-- PROBLEM DESCRIPTION --
Reproduce only the lines of the material below that start at the line containing "activate (55, 2178)" and stop at the line containing "tea-caddy (56, 2433)". Keep both end lines.

-- INPUT --
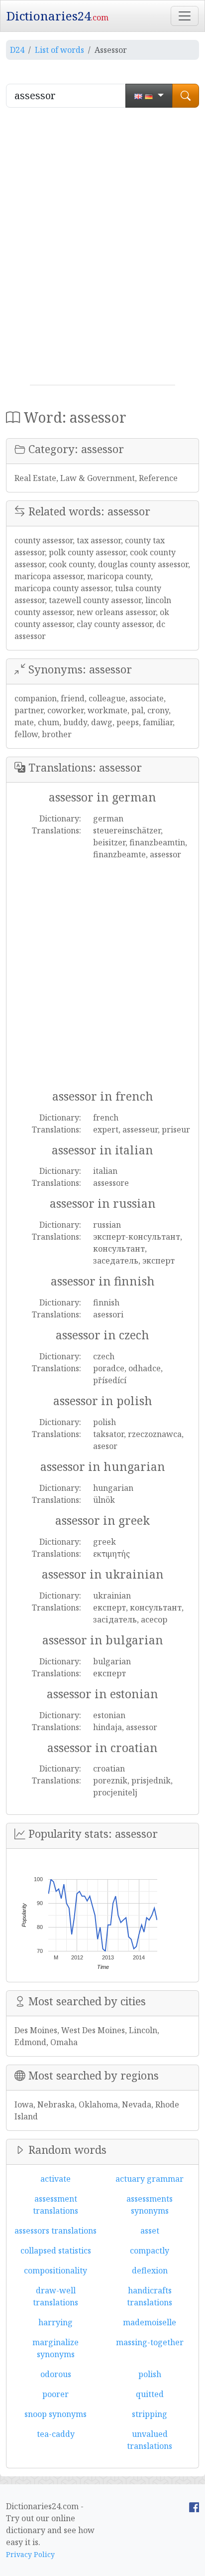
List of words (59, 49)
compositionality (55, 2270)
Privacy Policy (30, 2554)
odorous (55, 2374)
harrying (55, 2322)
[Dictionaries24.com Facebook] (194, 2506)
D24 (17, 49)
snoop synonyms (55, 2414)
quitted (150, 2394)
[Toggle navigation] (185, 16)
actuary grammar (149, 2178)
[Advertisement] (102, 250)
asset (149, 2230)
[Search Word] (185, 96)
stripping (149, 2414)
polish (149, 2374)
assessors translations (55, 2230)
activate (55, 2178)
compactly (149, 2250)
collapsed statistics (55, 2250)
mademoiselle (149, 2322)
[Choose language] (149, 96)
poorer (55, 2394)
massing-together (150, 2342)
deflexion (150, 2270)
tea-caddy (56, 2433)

==

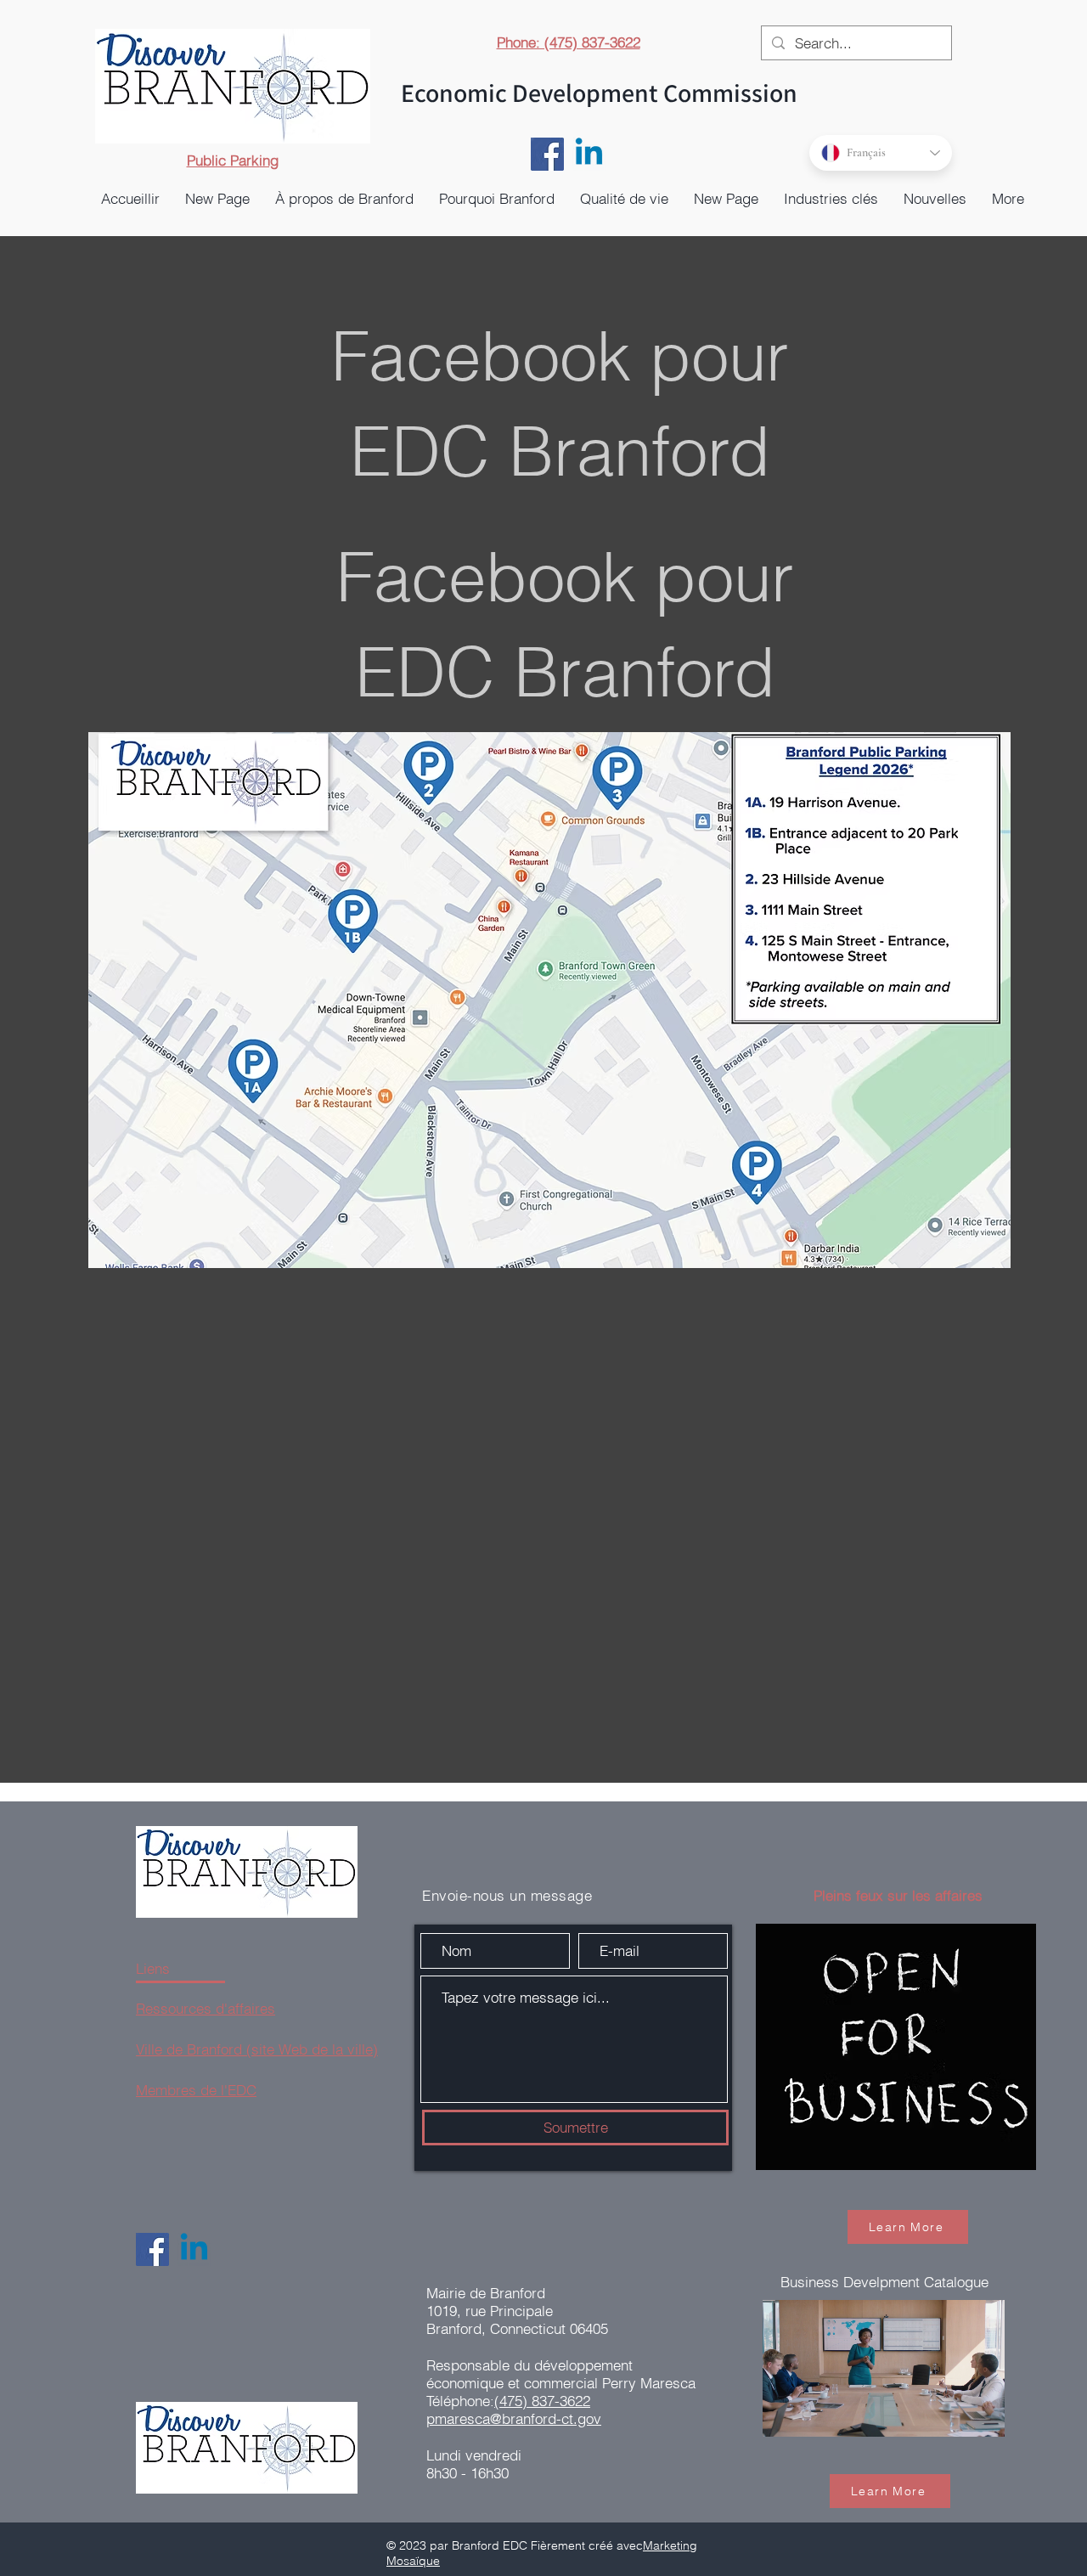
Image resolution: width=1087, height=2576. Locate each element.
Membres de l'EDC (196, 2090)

-- ANSWER SPACE --
activate (55, 2178)
compactly (149, 2250)
collapsed statistics (55, 2250)
mademoiselle (149, 2322)
[Choose language] (149, 96)
poorer (55, 2394)
massing-together (150, 2342)
deflexion (150, 2270)
tea-caddy (56, 2433)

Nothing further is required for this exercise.